▶ **What this task involves**
Reproduce the entries beneath exactly, without their images.

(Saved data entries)
##############################

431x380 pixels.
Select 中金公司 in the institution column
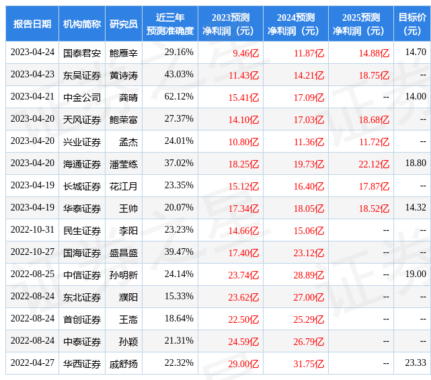pos(82,97)
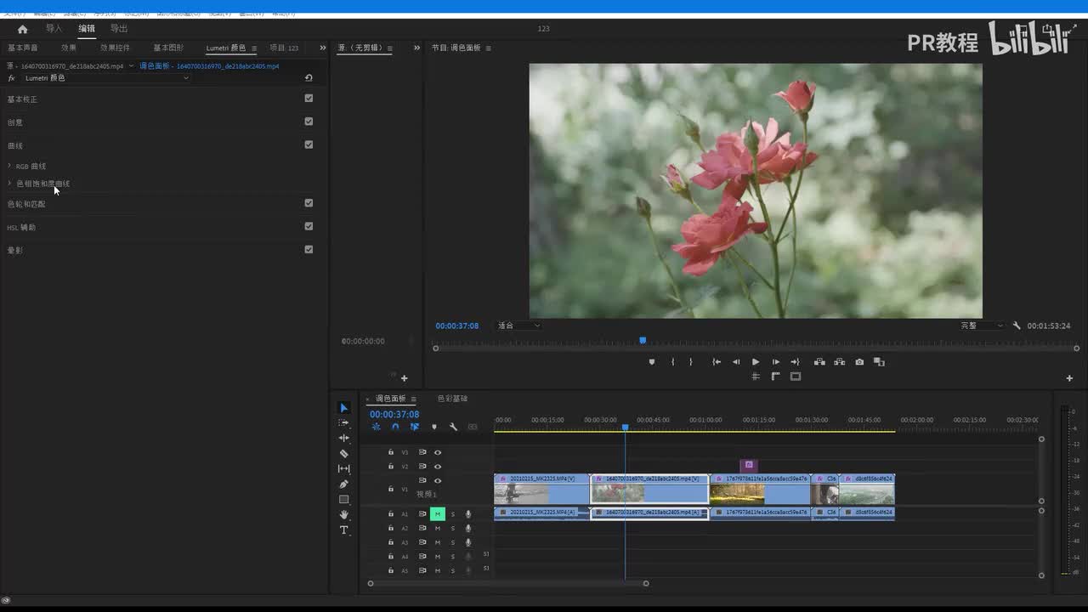Image resolution: width=1088 pixels, height=612 pixels.
Task: Click the Home icon in top bar
Action: (x=23, y=29)
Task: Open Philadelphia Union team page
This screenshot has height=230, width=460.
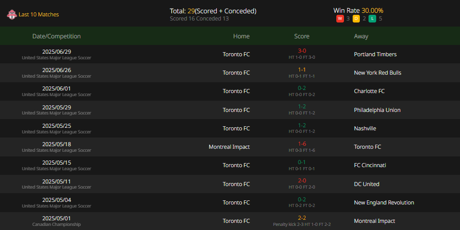Action: [377, 110]

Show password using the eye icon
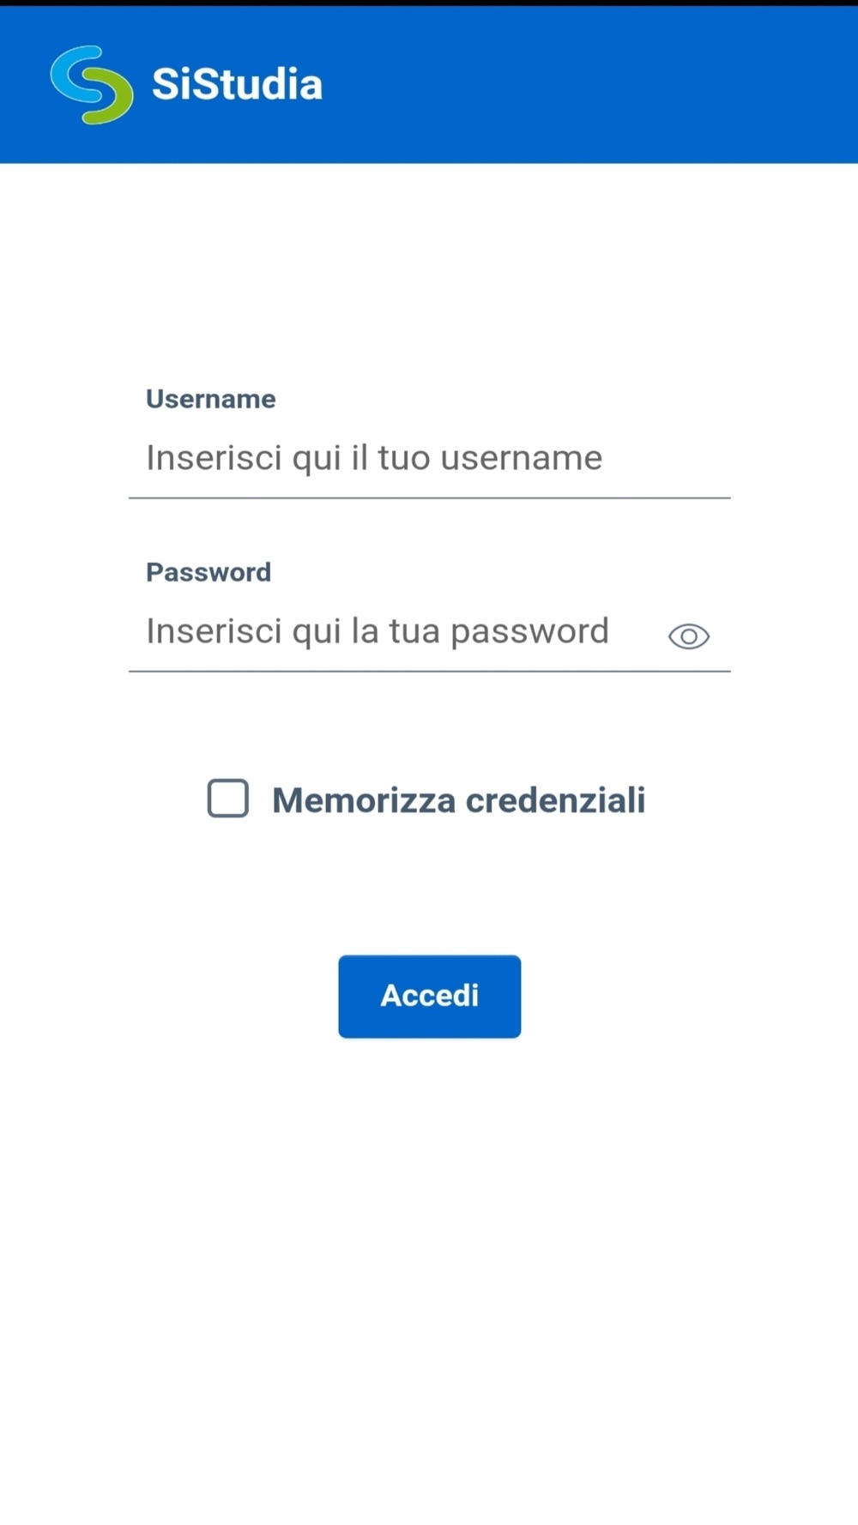688,636
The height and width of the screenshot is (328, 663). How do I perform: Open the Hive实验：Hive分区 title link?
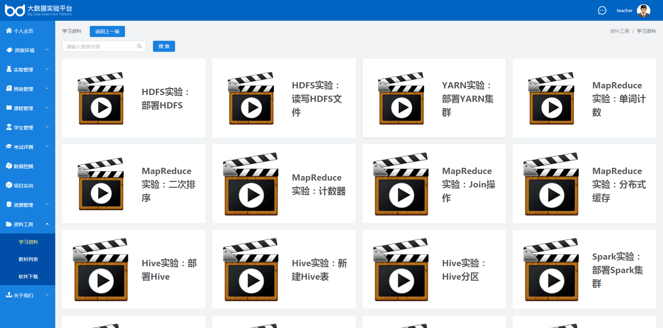464,270
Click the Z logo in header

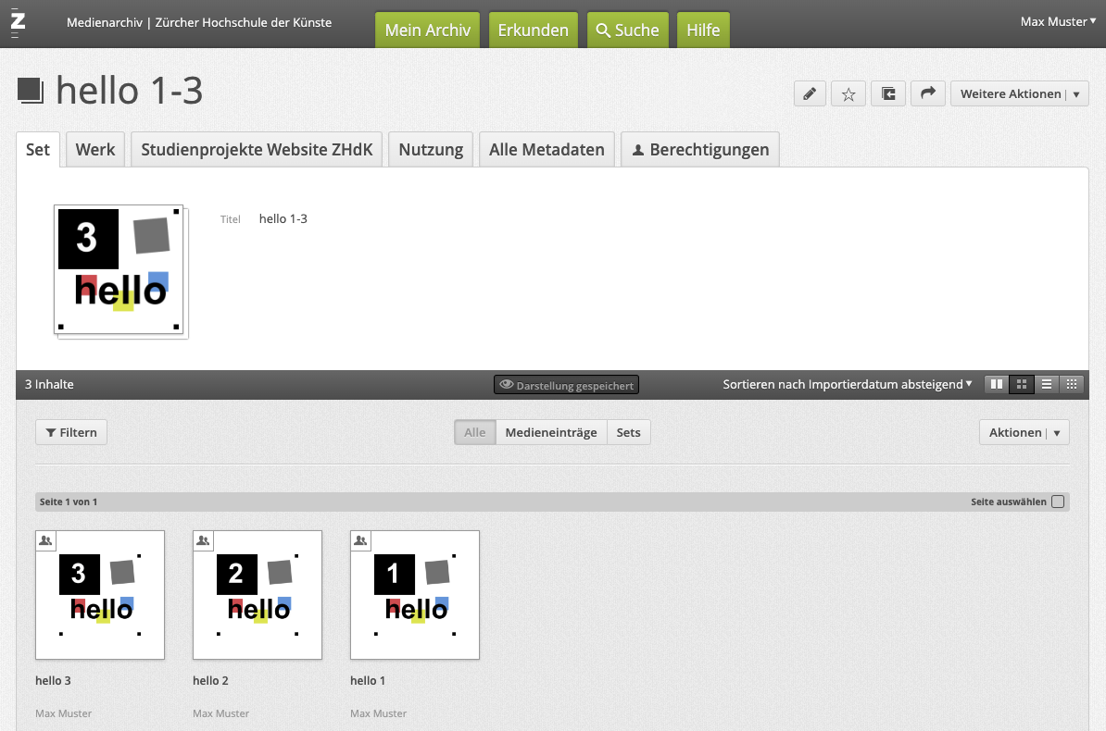click(x=18, y=22)
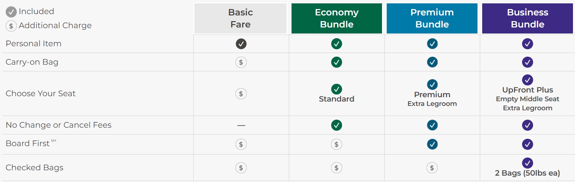The height and width of the screenshot is (182, 575).
Task: Click Economy Bundle Checked Bags dollar icon
Action: tap(336, 168)
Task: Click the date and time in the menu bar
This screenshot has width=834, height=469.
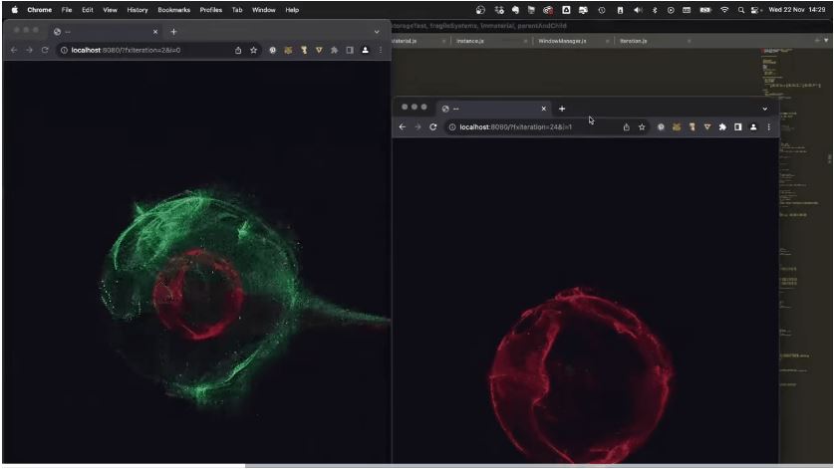Action: tap(793, 10)
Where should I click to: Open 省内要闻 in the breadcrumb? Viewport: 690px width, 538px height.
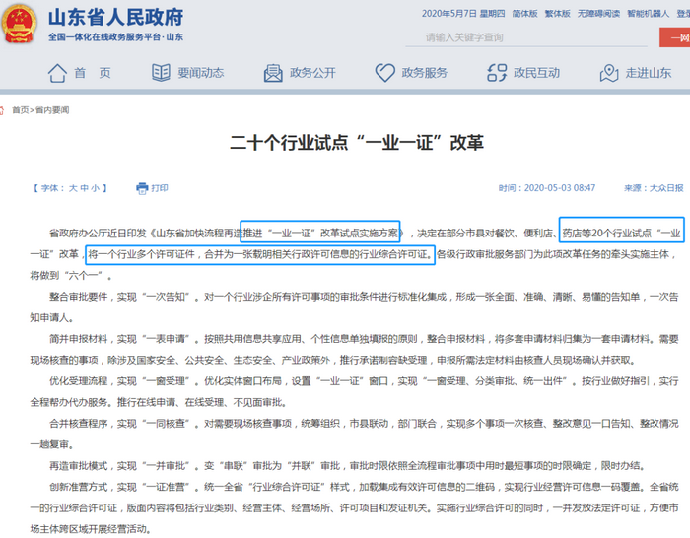pyautogui.click(x=51, y=110)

##############################

▶ **Result for this task**
431x380 pixels.
Select 中金公司 in the institution column
pos(82,97)
Image resolution: width=1088 pixels, height=612 pixels.
Task: Click the Home icon in top bar
Action: (x=23, y=29)
Task: Open Philadelphia Union team page
This screenshot has height=230, width=460.
Action: [377, 110]

Show password using the eye icon
688,636
The height and width of the screenshot is (328, 663). How do I perform: Open the Hive实验：Hive分区 title link?
464,270
Click the Z logo in header

click(x=18, y=22)
The height and width of the screenshot is (182, 575).
Task: Click Economy Bundle Checked Bags dollar icon
Action: tap(336, 168)
Task: Click the date and time in the menu bar
This screenshot has width=834, height=469.
Action: tap(793, 10)
Where should I click to: Open 省内要闻 in the breadcrumb? Viewport: 690px width, 538px height.
pyautogui.click(x=51, y=110)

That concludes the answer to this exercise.